Весьма дальним, даже не совсем подмосковным районом пребывания Ахматовой остается коломенская земля. Она широко раскинулась по Оке и нижнему течению Москвы-реки. Это, конечно, особое княжество, необозримое поле для любого пишущего и вспоминающего. Достаточно сказать, что тут одних памятников истории, архитектуры и культуры – 420! Теперь появились и ахматовские. В разгар бабьего лета, 16 сентября 2006 года, у дома Луковникова, что у Пятницких ворот, собрались коломенские почитатели творчества Анны Ахматовой, чтобы отметить три круглые даты, исполнившиеся в том году. Семьдесят лет назад Анна Андреевна впервые посетила Коломну. Поднималась на кремлевские стены, безуспешно разыскивала дом писателя Пильняка. В память об этом на коломенском Арбате установлена мемориальная доска и посажен куст дикого шиповника, вдохновившего когда-то поэтессу на создание строк:
По той дороге, где Донской
Вел рать великую когда-то,
Где ветер помнит супостата,
Где месяц желтый и рогатый, –
Я шла, как в глубине морской...
Шиповник так благоухал,
Что даже превратился в слово,
И встретить я была готова
Моей судьбы девятый вал.
Как известно, встретив все девятые валы, умерла Анна Андреевна Ахматова на подмосковной земле, под Домодедовом, в санатории 4-го Главного управления Минздрава СССР утром 5 марта 1966 года. Так что последний ее пейзаж, тогда очень красивый – подмосковный, с излучиной реки Рожаи. Теперь этот факт вошел в рекламу санатория. Первая гражданская панихида состоялась во дворе морга Института скорой помощи им. Н.В.Склифосовского утром 9 марта, но еще раньше, 7 марта, стараниями пианистки Марии Вениаминовны Юдиной в церкви Николы в Кузнецах о. Всеволод отслужил панихиду по Анне Андреевне.
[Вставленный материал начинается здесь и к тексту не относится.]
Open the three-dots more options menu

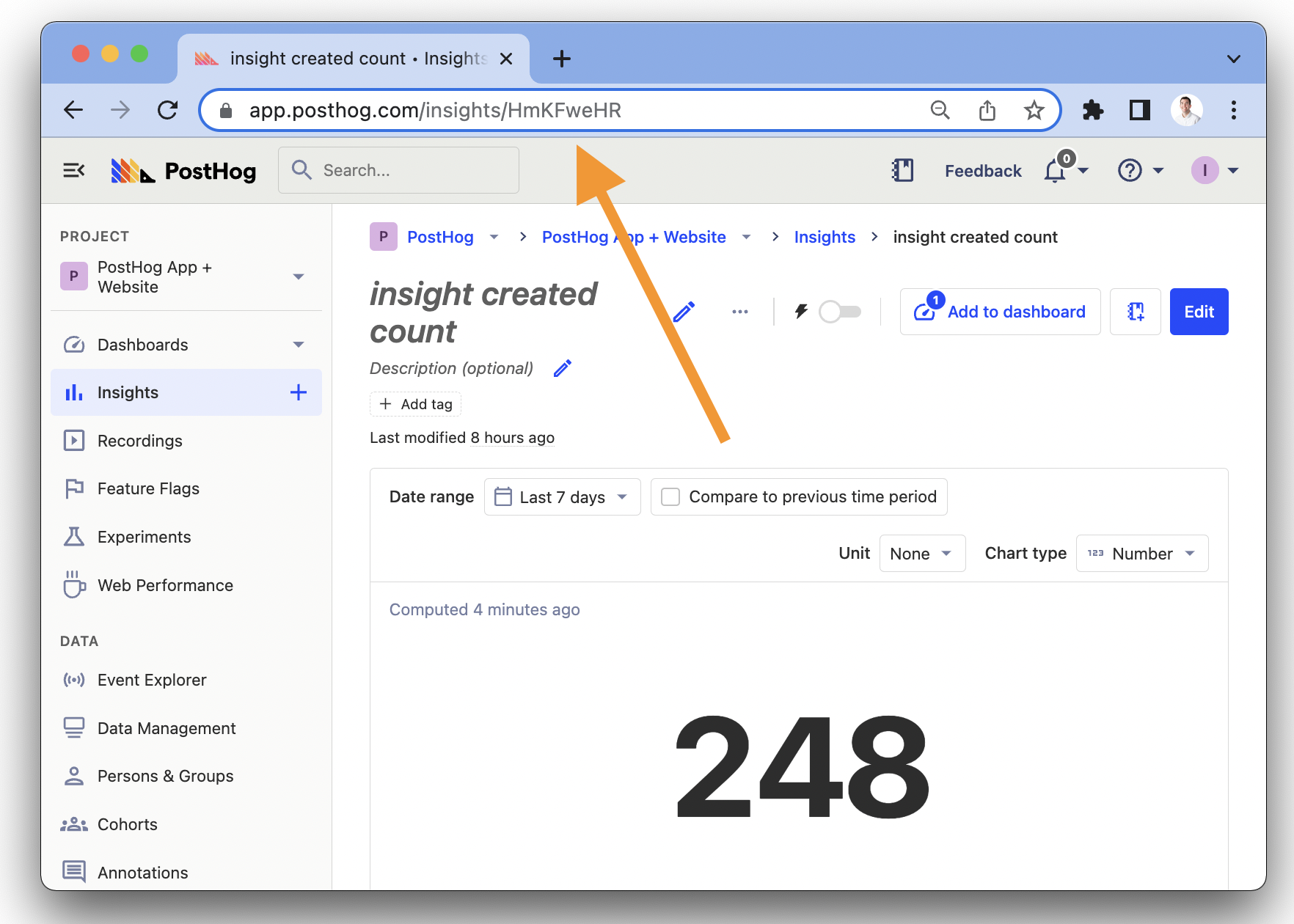tap(739, 312)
Суровый Ярослав Смеляков написал известные строки:
Сам протодьякон перед Богом
Ей отпевал ее грехи,
А было их не так уж много –
Одни поэмы да стихи…
У стен замоскворецкого храма, где крестили мою младшую внучку Марину, я думаю о глубокой теме: Ахматова и православие. Как тут снова не вспомнить, что Троице-Сергиеву лавру Анна Андреевна называла лучшим местом на Земле.
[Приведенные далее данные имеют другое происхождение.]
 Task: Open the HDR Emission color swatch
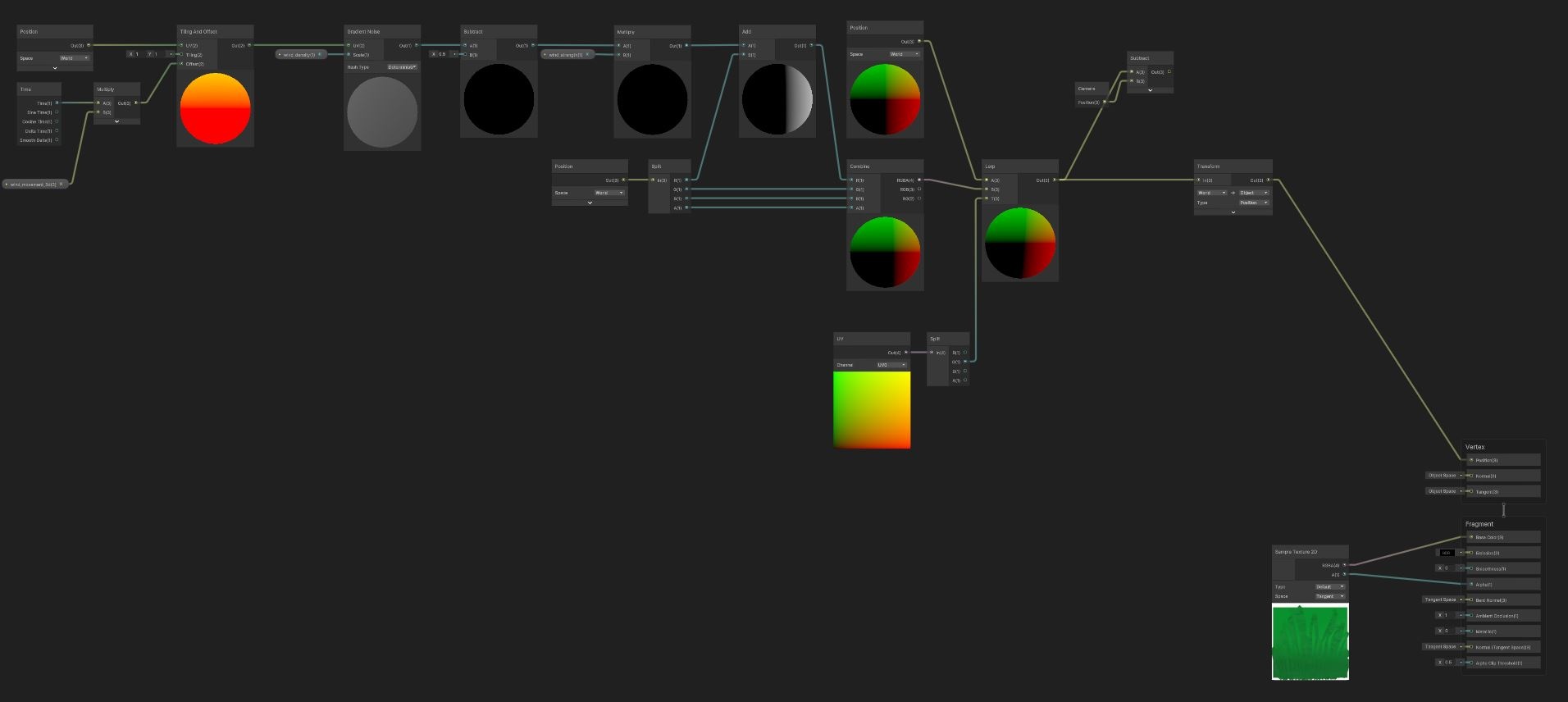(x=1447, y=553)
Огромная загадка для меня: почему об Ахматовой вспоминают, судят, толкуют те, кто был ей глубоко чужд по мировоззрению, по традиции – от «ученика» Иосифа Бродского до народного артиста СССР, оказавшегося антисоветчиком, Алексея Баталова? В воспоминаниях Ахматовой о Н.С.Гумилёве есть знаменательная запись: «Когда в 1916 году я как-то выразила сожаление по поводу нашего в общем несостоявшегося брака, он сказал: «Нет – я не жалею. Ты научила меня верить в Бога и любить Россию». Чтобы так сказал мужественный поэт, путешественник и дважды георгиевский кавалер!.. Можно себе представить, какова была нравственная сила Ахматовой. Даже пересмешник В.Ардов, у которого Ахматова останавливалась на Б. Ордынке, касаясь этой темы, оставлял шутливый тон: «Я склонен полагать, что Ахматова как бы святая, так как она не обладала никакими пороками, была необыкновенно добра... Она была очень верующая. Главное, она чтила христианскую этику».
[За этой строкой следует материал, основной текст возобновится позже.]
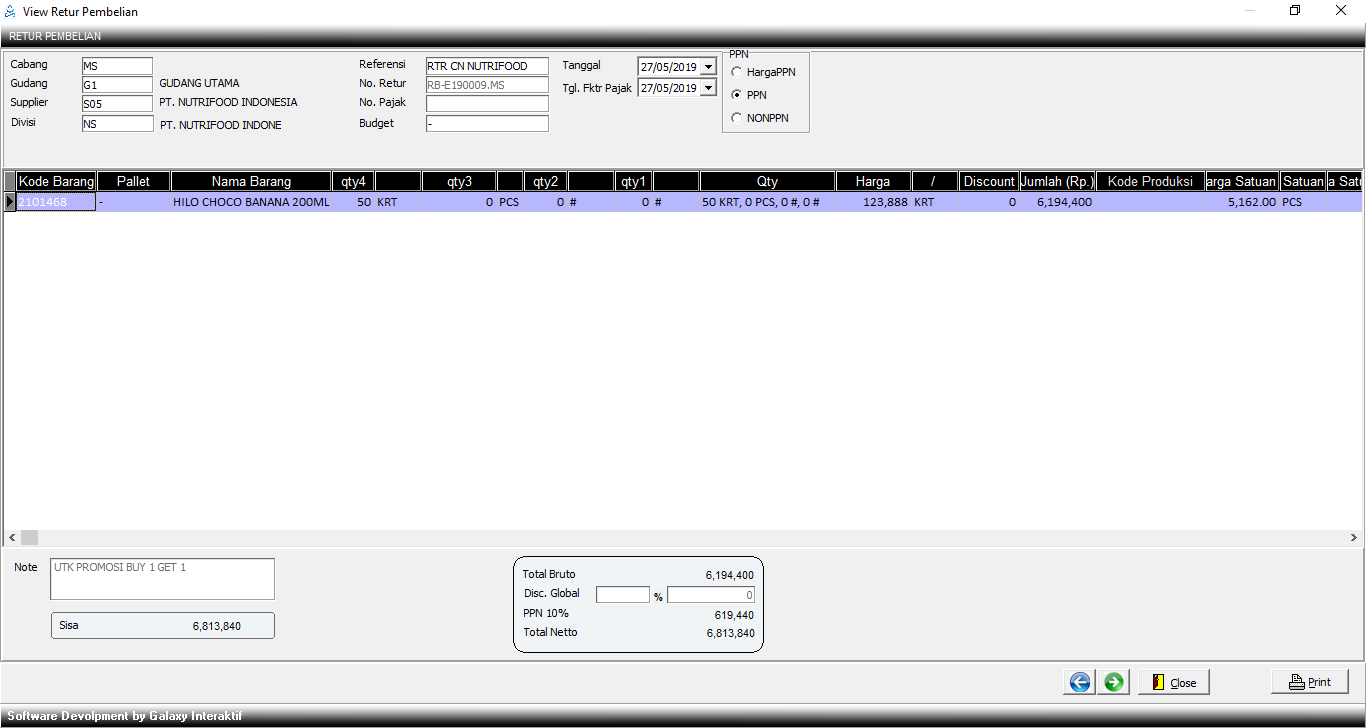Screen dimensions: 1366x728
Task: Click the Disc. Global percent field
Action: click(623, 595)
Тема Страстной недели (и связанное с ней понимание личной жертвы, жизни как крестного пути, идеи искупления и высокого смысла страдания) занимает особое место в поэзии Ахматовой. В ранний период она особенно сильна в стихах о войне 1914 года, событиях 1917 года и непрерывных личных утратах. Вся Россия знала, что день объявления войны 1914 года пришелся на день памяти старца Серафима Саровского, который предрек и продолжительную войну, и кровопролитную революцию. Однако, открывая в подробностях страшную судьбу Отечества и Церкви, старец утешал: «...но Господь помилует Россию и приведет ее путем страданий к великой славе».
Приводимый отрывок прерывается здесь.